The dispute involved a deregistered Stockholm pizza business and a worker identified as SH. The court accepted that SH had been employed full time on a permanent contract from March 2023, with a monthly salary of SEK 24,000, and that the company ended his employment on 1 February 2024. The decisive question was whether the usual employment-protection rules governed that ending.
Evidence from an email exchange with the Swedish Migration Agency established, according to the judgment, that the worker did not hold a Swedish work permit. He was an Afghan citizen who said he had permanent residence in Greece. The court rejected the argument that leaving Sweden every three months and returning created a right to work: the rules allowing a limited stay did not provide an exemption from the separate work-permit requirement.
The ruling says an employment that violates the statutory work-permit requirement can be ended without following Sweden's Employment Protection Act.
The court said the employment was consequently contrary to law.
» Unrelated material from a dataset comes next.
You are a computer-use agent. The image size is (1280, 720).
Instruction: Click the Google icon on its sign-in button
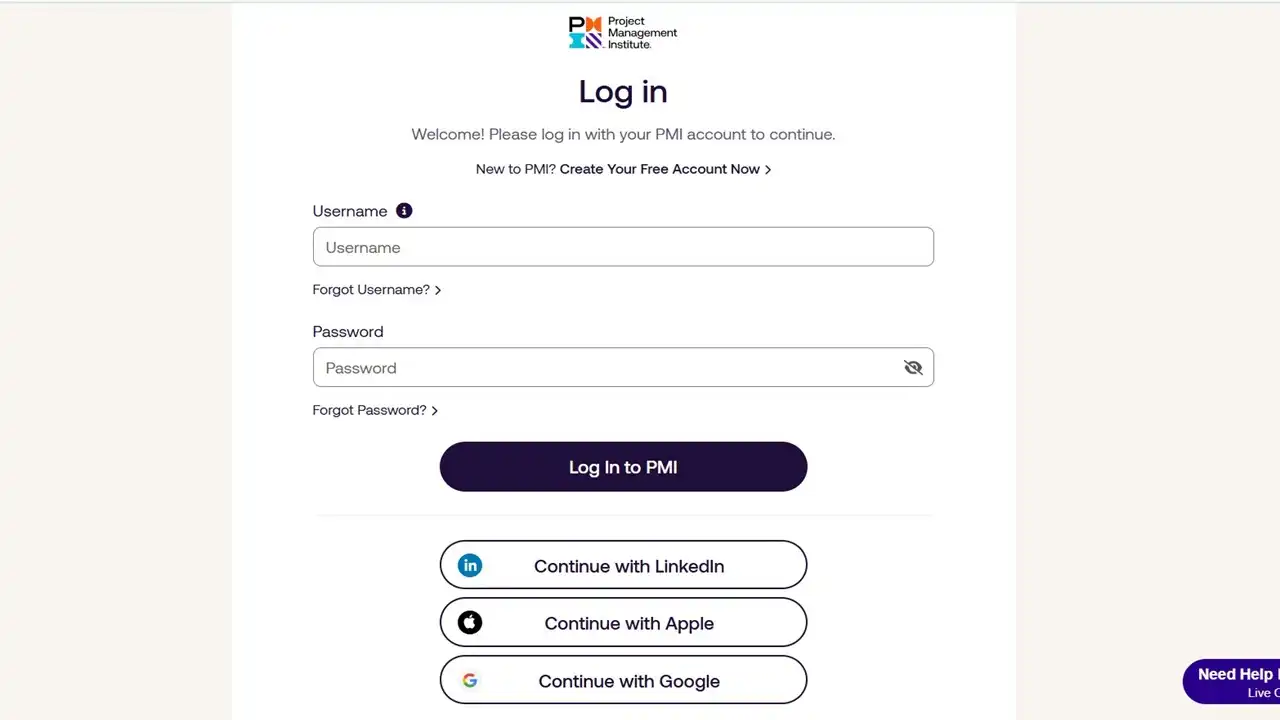click(470, 680)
It referred to the Aliens Act's sanctions: an employer can face a special charge and its representatives can risk criminal liability for employing a person who lacks the required permit; the worker can also risk liability. Once the company learned that the permit was missing, the court said it should have ended the employment immediately without using the Employment Protection Act procedure.
Work & labour essentials
That conclusion reversed the relevant part of the district court's outcome. The Labour Court found that the company had not breached the Employment Protection Act and was not liable for damages under that act. The judgment's published summary states the rule in narrow terms: it concerns an employee who actually lacks a prescribed permit, making the employment itself unlawful.
The decision does not say that every uncertainty, delayed application or immigration issue removes employment protection. Its reasoning depended on the court finding that a permit was required, no valid exemption applied and the worker did not have that permit. Case number B 75/25 is final in the Labour Court system and provides employers and workers with a new, citable application of the rule.